Logs Query Performance
Full-text search approach (V1)
Pharlux V1 uses DataFusion SQL LIKE / ILIKE operators for log body search, scanning over Parquet files directly. This avoids the complexity of maintaining a separate full-text index while covering the majority of small-team use cases.
Performance characteristics
| Daily log volume | 7-day LIKE scan time (2 vCPU) | 7-day LIKE scan time (4 vCPU) | Assessment |
|---|---|---|---|
| < 1 GB/day | < 2 seconds | < 1 second | Excellent |
| 1–5 GB/day | 2–15 seconds | 1–8 seconds | Good |
| 5–10 GB/day | 15–30 seconds | 8–15 seconds | Acceptable |
| 10–20 GB/day | 30–60 seconds | 15–30 seconds | Degraded — consider tantivy index (V1.1) |
| > 20 GB/day | > 60 seconds | > 30 seconds | Not recommended without full-text index |
The recommended threshold for LIKE-based search is 10 GB/day sustained log volume. Above this, 7-day LIKE scans will exceed the 30-second response time target on a typical 2-vCPU VPS.
Why LIKE is sufficient for small teams
- Parquet's columnar layout means
LIKE '%pattern%'only reads thebodycolumn, not the entire row - Zstd compression reduces I/O; dictionary encoding on repeated fields (severity_text, scope_name) further reduces scan volume
- DataFusion's predicate pushdown and partition pruning (by time range) reduce the data scanned
- For the target audience (1–10 services on a single VPS), log volume is typically 0.5–5 GB/day
Query patterns
-- Search log bodies
SELECT timestamp, severity_text, body
FROM logs
WHERE tenant_id = 'default'
AND timestamp > now() - INTERVAL '1 hour'
AND body LIKE '%connection refused%'
ORDER BY timestamp DESC
LIMIT 100;
-- Case-insensitive search
SELECT timestamp, body
FROM logs
WHERE body ILIKE '%error%'
AND timestamp > now() - INTERVAL '24 hours';
-- Cross-signal correlation via trace_id
SELECT l.timestamp, l.body, l.severity_text
FROM logs l
WHERE l.trace_id = X'0102030405060708090a0b0c0d0e0f10'
ORDER BY l.timestamp;
Partition pruning
Pharlux stores logs in hourly partitions (data/logs/{tenant_id}/YYYY/MM/DD/HH/). Queries that include a time range filter (WHERE timestamp > ...) automatically benefit from partition pruning — only relevant hour partitions are scanned.
Always include a time range in log queries to minimize scan volume.
Future: tantivy full-text index (V1.1)
V1.1 will add an optional tantivy inverted index per log partition, enabling sub-second full-text search at any volume.

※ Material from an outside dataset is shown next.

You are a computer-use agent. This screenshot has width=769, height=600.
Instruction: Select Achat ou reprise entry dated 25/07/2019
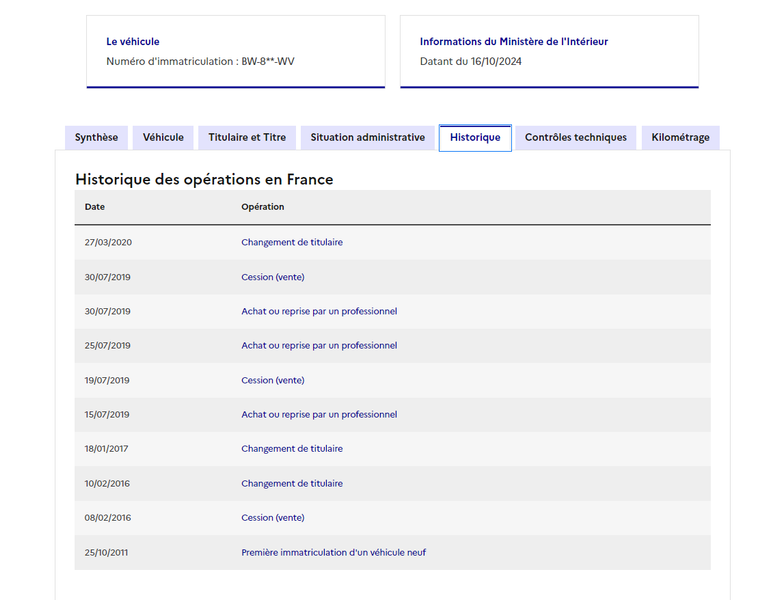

The storage layer is designed so this can be added without schema changes — the index is a sidecar file alongside each Parquet partition.
tantivy is not yet a Pharlux dependency; the V1.1 work will add it through the standard VERSIONS.md review process. See DESIGN.md §"Full-text log search" for the design-in note.